Takiej jazdy jak dzisiaj jeszcze nie miałem. No ale po kolei. Jechało się extra, do Alwerni zaleciałem ze średnią 32 km\h. Aż się zdziwiłem bo ostatnio wiało z zachodu i aż za szybko mi się wydawało. Sprawa wyjaśniła się gdy skręciłem na Tenczynek, a potem w Krzeszowicach na Kraków. Dzisiaj wiatr dmuchał ze wschodu. Na szczęście nie wiało jakoś strasznie mocno dzięki czemu sprawnie poruszałem się do przodu. Sama jazda - bajka. Ciepło, słoneczko. Od razu picia więcej idzie, musiałem tankować pod sklepem w Zabierzowie.
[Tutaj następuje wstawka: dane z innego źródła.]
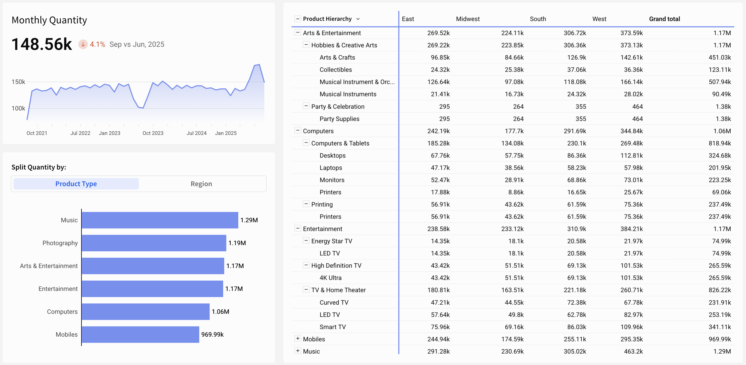Expand the Music row
The width and height of the screenshot is (746, 365).
coord(297,351)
Tylko tak droga z Krzeszowic ostatnio strasznie ruchliwa się zrobiła. Auto za autem. Trzeba będzie kombinować żeby ją omijać w przyszłości.

Szybko dotarłem do Krakowa i lecę sobie ścieżką po bulwarach. Nie jakoś specjalnie szybko, wiadomo, tutaj nie brakuje oszołomów co znienacka potrafią wpaść pod koła. Jadę sobie więc w miarę spokojnie gdy nagle kątem oka dostrzegam gołębia. Ptaszysko coś chyba ześwirowało bo zanim zdążyłem zareagować wpakował się w mnie. W szoku byłem z jaką siłą uderzył. Mało co nie wyglebiłem, przykleił się do mnie, a ja zacząłem nerwowo go strzepywać. Normalnie opad szczeny. Ręka boli, ludzie się gapią, ptak chyba od razu trup. Zrzuciłem go i poleciałem dalej. Potem tak sobie myślałem, że może powinienem się zatrzymać i zobaczyć co z nim. No ale w sumie co mogłem zrobić? Pogrzeb robić ?
  • DST 88.73km
  • Czas 02:51
  • VAVG 31.13km/h
  • HRmax 174 ( 96%)
  • HRavg 143 ( 79%)
  • Kalorie 3404kcal
  • Podjazdy 361m
  • Sprzęt Author Kinetic
  • Aktywność Jazda na rowerze
Niedziela, 1 kwietnia 2012 Kategoria Trening

Fart.

Po wczorajszej chlapie nie bardzo wierzyłem w dzisiejszy trening. No ale od rana nie wyglądało to źle, a w południe zrobiło się całkiem przyjemnie. Zjadłem obiad i szybko oporządziłem rower oraz siebie. Pierwsze kilometry przyjemne chociaż silny wiatr bardzo przeszkadzał. W Kryspinowie złapała mnie ciemna chmura i zaczęło lekko prószyć śniegiem ale dalej na zachód niebo było błękitne wobec czego nie zrażałem się tym co się dzieje. Za Liszkami odbiłem na Czernichów. W przeciągu kilku minut pogoda znów zaczęła się psuć i to już naprawdę solidnie. Niebo zrobiło się czarne i zaczął sypać drobny ale bardzo gęsty śnieg. Nie wyglądało to dobrze. Myślałem nawet o nawrotce na rondzie i jak najszybszy powrót tą samą drogą. Wszędzie wokół niebo miało stalowy kolor i nie nastrajało to optymistycznie. Na rondzie skręciłem jednak na Przegini Narodową i szybko kierowałem się do głównej drogi.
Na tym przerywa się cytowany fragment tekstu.